Hwang Taeyoung, Park Taesung
Interdisciplinary Program of Bioinformatics, Seoul National University, Seoul, Republic of Korea.
BMC Bioinformatics. 2009 Apr 30;10:128. doi: 10.1186/1471-2105-10-128.
Since high-throughput protein-protein interaction (PPI) data has recently become available for humans, there has been a growing interest in combining PPI data with other genome-wide data. In particular, the identification of phenotype-related PPI subnetworks using gene expression data has been of great concern. Successful integration for the identification of significant subnetworks requires the use of a search algorithm with a proper scoring method. Here we propose a multivariate analysis of variance (MANOVA)-based scoring method with a greedy search for identifying differentially expressed PPI subnetworks.

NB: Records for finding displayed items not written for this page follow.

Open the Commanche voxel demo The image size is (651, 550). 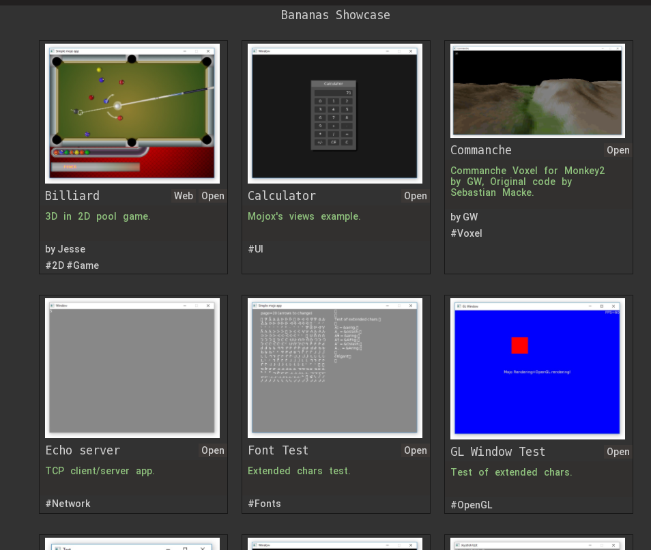tap(618, 150)
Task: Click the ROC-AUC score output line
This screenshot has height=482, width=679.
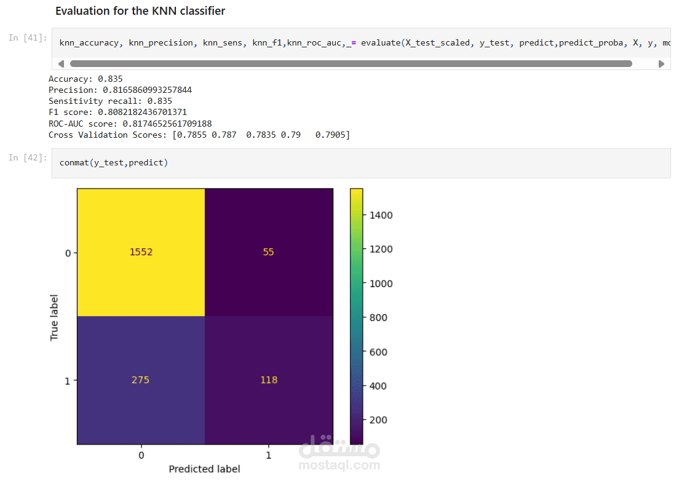Action: click(x=130, y=124)
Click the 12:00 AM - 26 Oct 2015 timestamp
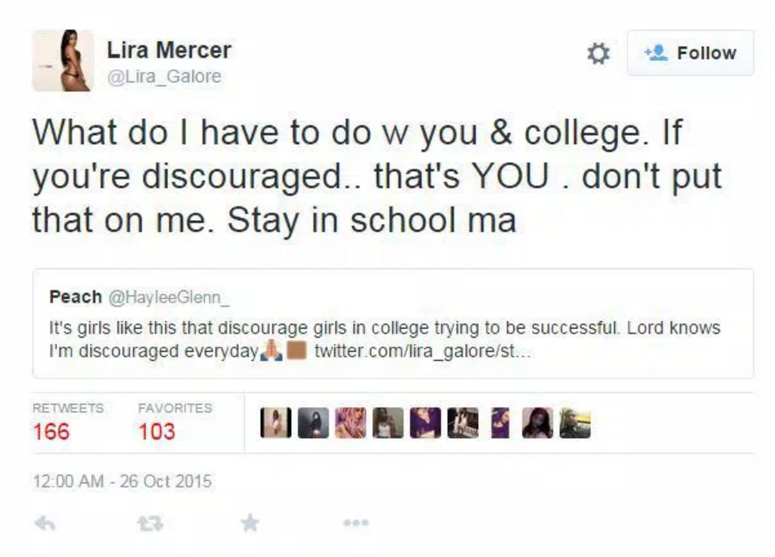775x557 pixels. tap(122, 482)
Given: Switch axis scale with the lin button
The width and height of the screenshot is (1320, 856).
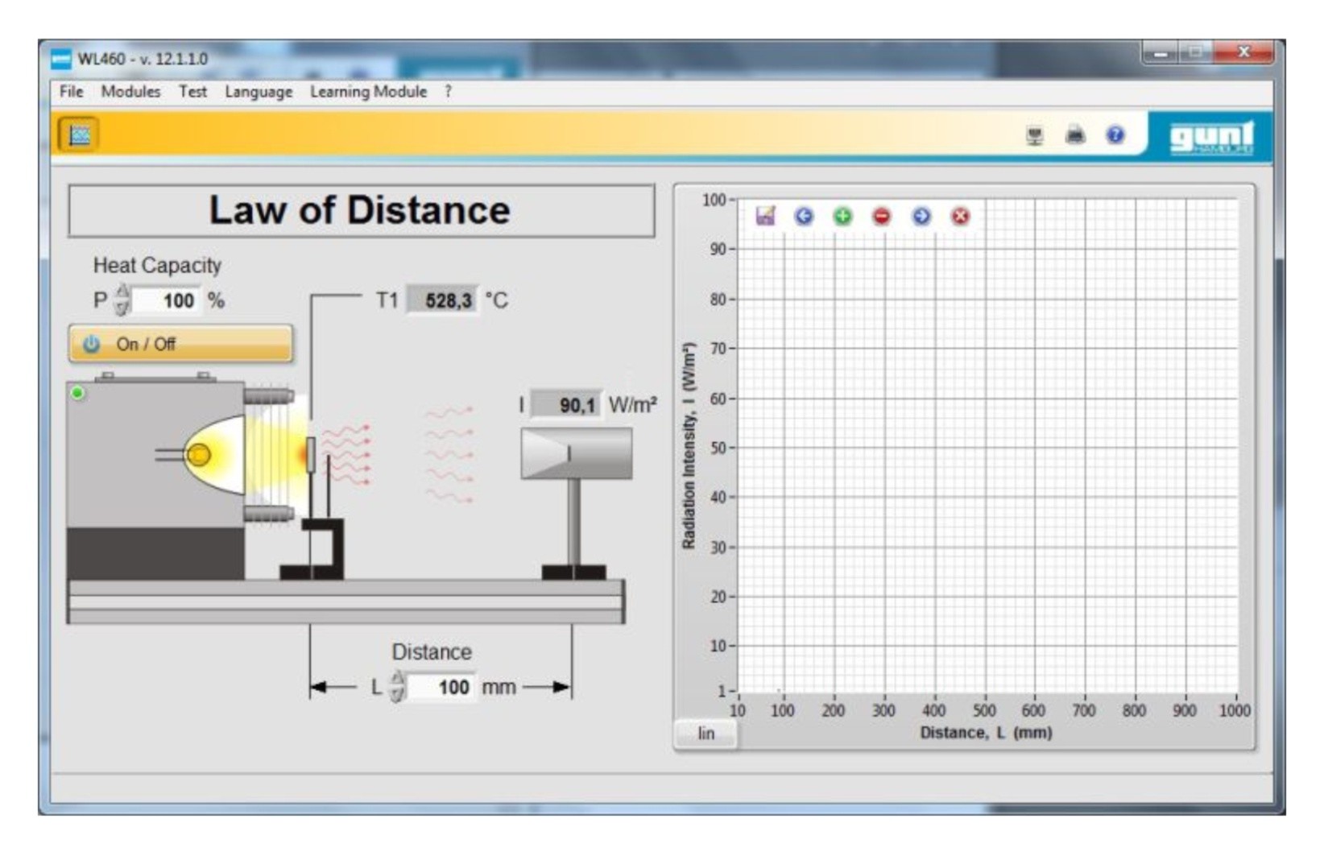Looking at the screenshot, I should 706,734.
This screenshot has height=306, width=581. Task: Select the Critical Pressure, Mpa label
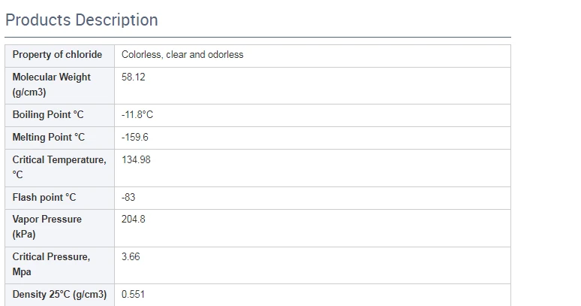(51, 264)
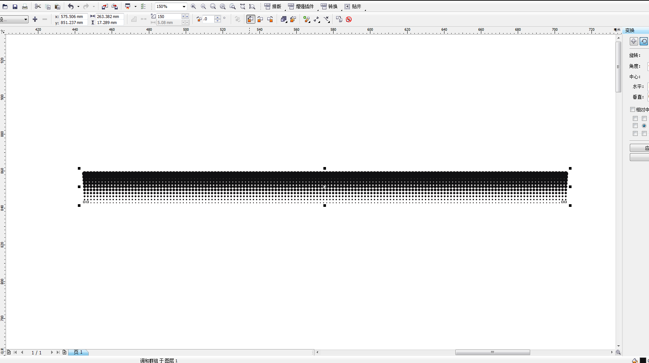This screenshot has width=649, height=363.
Task: Check the top-left anchor point box
Action: 635,119
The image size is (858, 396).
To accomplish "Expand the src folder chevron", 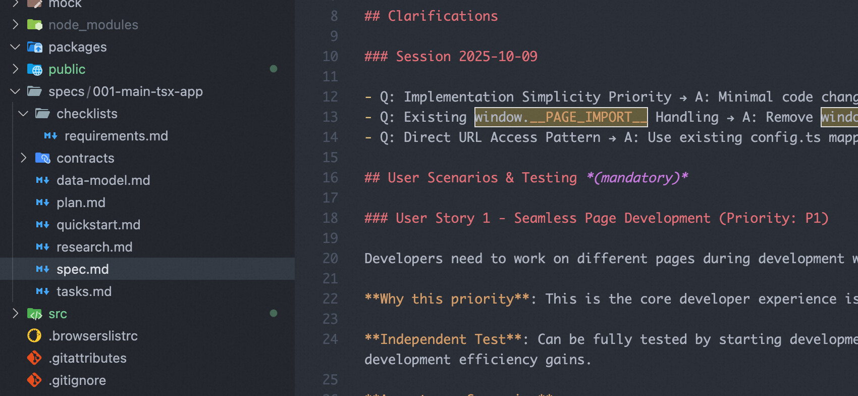I will click(15, 314).

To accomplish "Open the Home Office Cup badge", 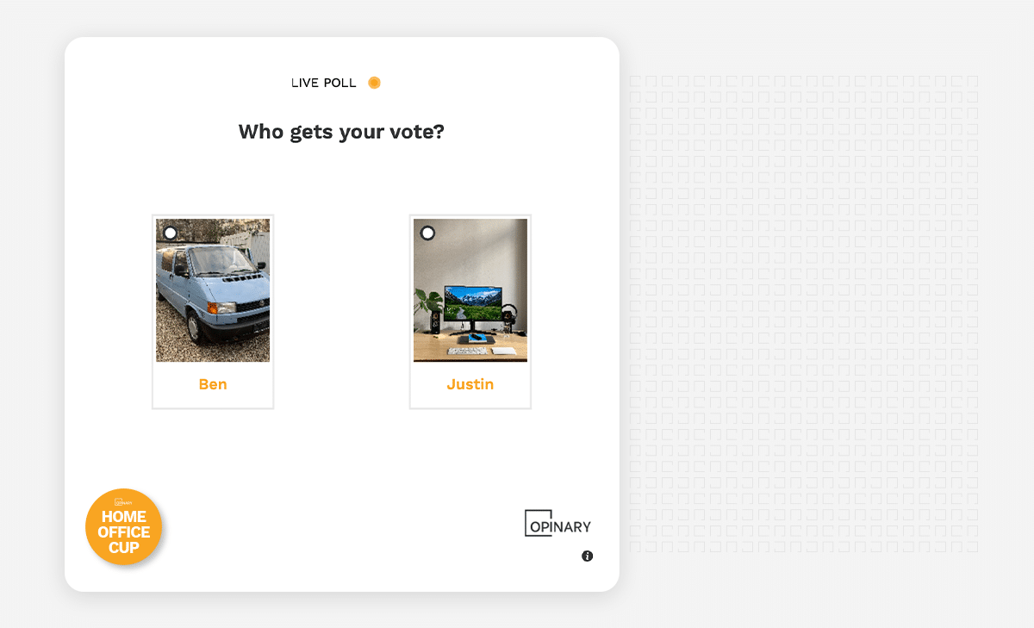I will [x=124, y=527].
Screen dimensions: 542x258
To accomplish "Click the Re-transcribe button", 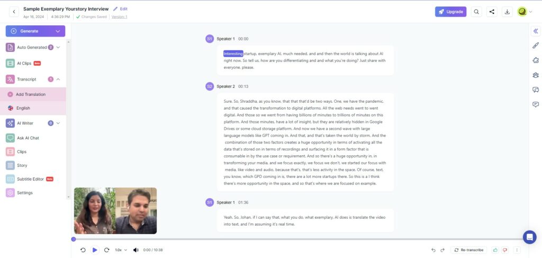I will coord(469,250).
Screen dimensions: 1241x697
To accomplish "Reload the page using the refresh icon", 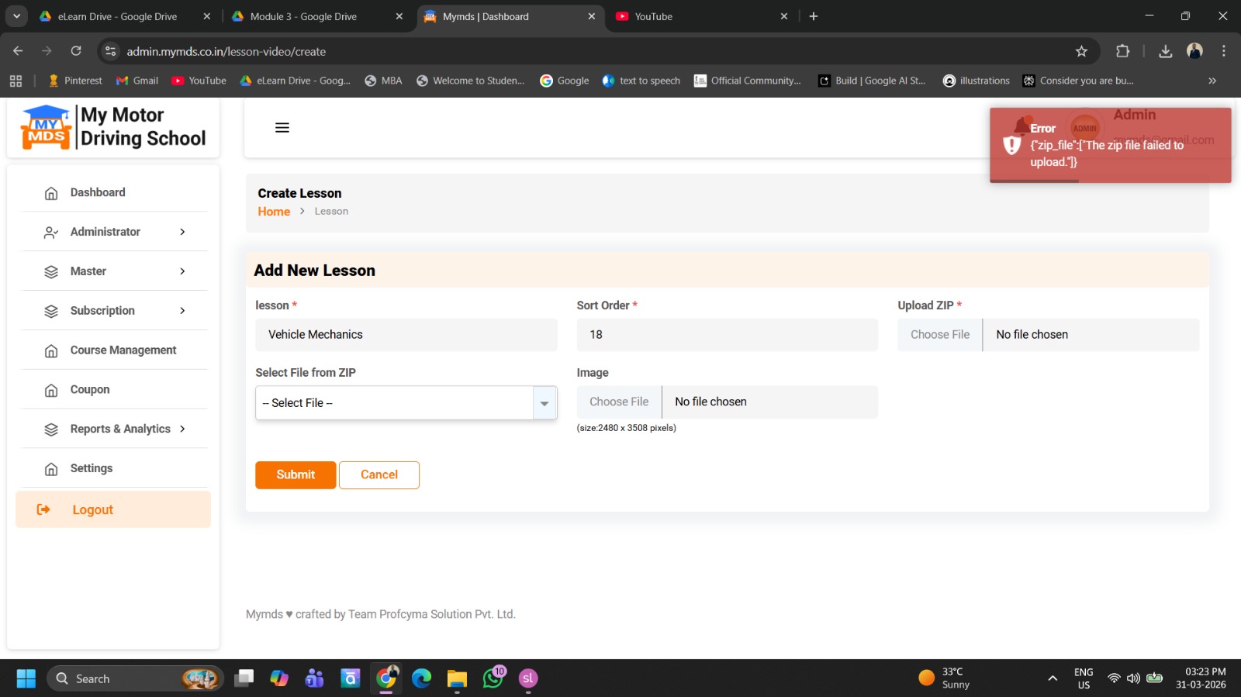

Given the MANOVA-based scoring method, we performed a greedy search to identify the subnetworks with the maximum scores in the PPI network. Our approach was successfully applied to human microarray datasets. Each identified subnetwork was annotated with the Gene Ontology (GO) term, resulting in the phenotype-related functional pathway or complex. We also compared these results with those of other scoring methods such as t statistic- and mutual information-based scoring methods. The MANOVA-based method produced subnetworks with a larger number of proteins than the other methods. Furthermore, the subnetworks identified by the MANOVA-based method tended to consist of highly correlated proteins.
This article proposes a MANOVA-based scoring method to combine PPI data with expression data using a greedy search. This method is recommended for the highly sensitive detection of large subnetworks.
由于高通量蛋白质-蛋白质相互作用(PPI)数据最近已可用于人类,将PPI数据与其他全基因组数据相结合的兴趣日益浓厚。特别是,利用基因表达数据识别与表型相关的PPI子网一直备受关注。成功整合以识别重要子网需要使用具有适当评分方法的搜索算法。在此,我们提出一种基于多变量方差分析(MANOVA)的评分方法,并通过贪婪搜索来识别差异表达的PPI子网。
基于MANOVA评分方法,我们进行了贪婪搜索,以在PPI网络中识别得分最高的子网。我们的方法成功应用于人类微阵列数据集。每个识别出的子网都用基因本体(GO)术语进行注释,从而得到与表型相关的功能途径或复合物。我们还将这些结果与其他评分方法(如基于t统计量和互信息的评分方法)的结果进行了比较。基于MANOVA的方法产生的子网比其他方法包含更多的蛋白质。此外,基于MANOVA方法识别出的子网倾向于由高度相关的蛋白质组成。
本文提出了一种基于MANOVA的评分方法,通过贪婪搜索将PPI数据与表达数据相结合。该方法推荐用于高灵敏度检测大型子网。